» Texto extraído:

O "Roto a denunciar os esfarrapados"?

Trata-se, como se diz na gíria popular, do "roto a denunciar os esfarrapados"? É que a sociedade civil, quefiscaliza também as ações do Governo, faz denúncias frequentes de má governação, especificamente contra a corrupção, merecendo aplausos. Esse é um trabalho que caberia à oposição política, que, no entanto, está moribunda. Mas esse mérito não a impede de ser alvo de um escrutínio, defende Mavie.

"Isso significa, na minha opinião, que não há um controlo rigoroso por parte dos doadores desse dinheiro. O que tenho ouvido falar é que 60% do que é doado é gasto pelos próprios funcionários, ou seja, é para os seus salários e outras despesas que não têm nada a ver com aquilo a que se destina."

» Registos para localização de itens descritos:

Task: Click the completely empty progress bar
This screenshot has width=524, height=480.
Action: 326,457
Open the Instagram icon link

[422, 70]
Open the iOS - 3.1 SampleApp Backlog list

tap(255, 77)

» Instruções do exercício: Prossiga o texto sobre o escrutínio à sociedade civil, começando logo após a última frase apresentada.

» Resultado do exercício:
Outrora pode ter sido assim, hoje quem abre os cordões a bolsa já começa a fiscalizar mais, contraria o diretor doMASC:

"Agora, mesmo os próprios doadores já começam a aumentar o controlo do que se gasta com custos administrativos. Eles já determinam os custos administrativos. A maior parte tem de ser alocada para aumentar o impacto das intervenções. É uma crítica legítima", assume. 

Quem poderá não gostar nada desse suposto esbanjamento e uso indevido de dinheiro doado é o contribuinte europeu. Afinal, as ajudas a OSC provêm do erário público europeu:

"Aí na Europa, a gestão dos fundos públicos é muito rigorosa, não vai apanhar um ministro a levar uma vida faustosa porque é ministro. Aqui, essas pessoas vivem uma vida muito melhor que os ministros que aprovam esses fundos para eles."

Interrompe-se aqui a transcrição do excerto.